No, not per chip. A single Ascend 950 lands around Hopper-class performance — roughly 1 PFLOPS FP8 and 2 PFLOPS FP4 — while NVIDIA’s Rubin VR200 targets about 35 PFLOPS of FP4 for training and 50 PFLOPS for inference. Huawei’s argument is at the system level: wire thousands of chips together and beat a smaller NVIDIA rack on aggregate.
When does the Ascend 950DT actually ship?
It reaches Huawei Cloud in August 2026 as a cloud-accessible service, with a full commercial launch (cards and SuperPoD servers) slated for Q4 2026. The 950PR began shipping earlier, in Q1 2026.
What is openPangu and how is it different from Pangu Pro MoE 72B?
openPangu 2.0, released at HDC 2026, is the latest open-source family: a 505B-parameter Pro model (18B active) and a 92B Flash model (6B active), both with 512K context. The 2025 Pangu Pro MoE 72B was the earlier model that introduced the Mixture of Grouped Experts architecture tuned for Ascend.
Can Huawei make enough Ascend chips to matter?
That is the real limit. By SemiAnalysis’s estimate, HBM supply caps output at roughly 250,000–300,000 Ascend-class chips a year, and SMIC’s 7nm yields are weak. Even the most Huawei-favorable CFR scenario has it fielding only about 5% of NVIDIA’s aggregate AI compute in 2026, with the median estimate closer to 1%.
What are HiBL and HiZQ memory?
They are Huawei’s homegrown high-bandwidth memory, developed because export controls restrict access to the latest third-party HBM. The 950PR uses 128 GB of HiBL 1.0 (~1.6 TB/s); the 950DT uses 144 GB of HiZQ 2.0 (~4.0 TB/s).
Why is Huawei open-sourcing CANN and the Pangu models?
To break NVIDIA’s software lock-in. CUDA is NVIDIA’s real moat, so Huawei is opening CANN (its CUDA equivalent), the Mind toolchain, and the Pangu models to lower the cost of porting and build a developer ecosystem around Ascend.
What does “4 zettaflops by 2028” actually refer to?
It is a system-level target for the Atlas 960 SuperCluster — a million-card cluster — at FP4 precision, not a single chip.
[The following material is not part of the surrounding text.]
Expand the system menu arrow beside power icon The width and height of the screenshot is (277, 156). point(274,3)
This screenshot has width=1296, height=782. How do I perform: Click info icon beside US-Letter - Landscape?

Individual Ascend accelerators are measured in petaflops, three orders of magnitude lower.
Bottom line
Huawei’s 2026 announcements are serious and constrained in equal measure. The roadmap is real, the homegrown HBM is a genuine milestone, the openPangu models and the CANN open-sourcing are smart moves to chip away at NVIDIA’s software moat, and the SuperPoD scale-out is a clever way to route around weak silicon. Take all of that at face value.
Then read the fine print. Per chip, the Ascend 950 is a Hopper-era part arriving in a Rubin-era year, and even Huawei’s own roadmap shows the 2026 chips regressing on total performance versus 2025’s 910C. The binding constraint is not ambition or design talent — it is a 7nm ceiling and an HBM supply that can feed only a few hundred thousand chips a year. For Chinese buyers cut off from NVIDIA, Ascend is the best option on the board and getting better; NVIDIA’s own CEO calls Huawei “formidable” and admits the company has largely conceded that market. For everyone watching the global race, the honest verdict is that Huawei has arrived as a real competitor, but the chips, the yields, and the calendar all still favor NVIDIA — and will into 2027 unless the manufacturing story changes.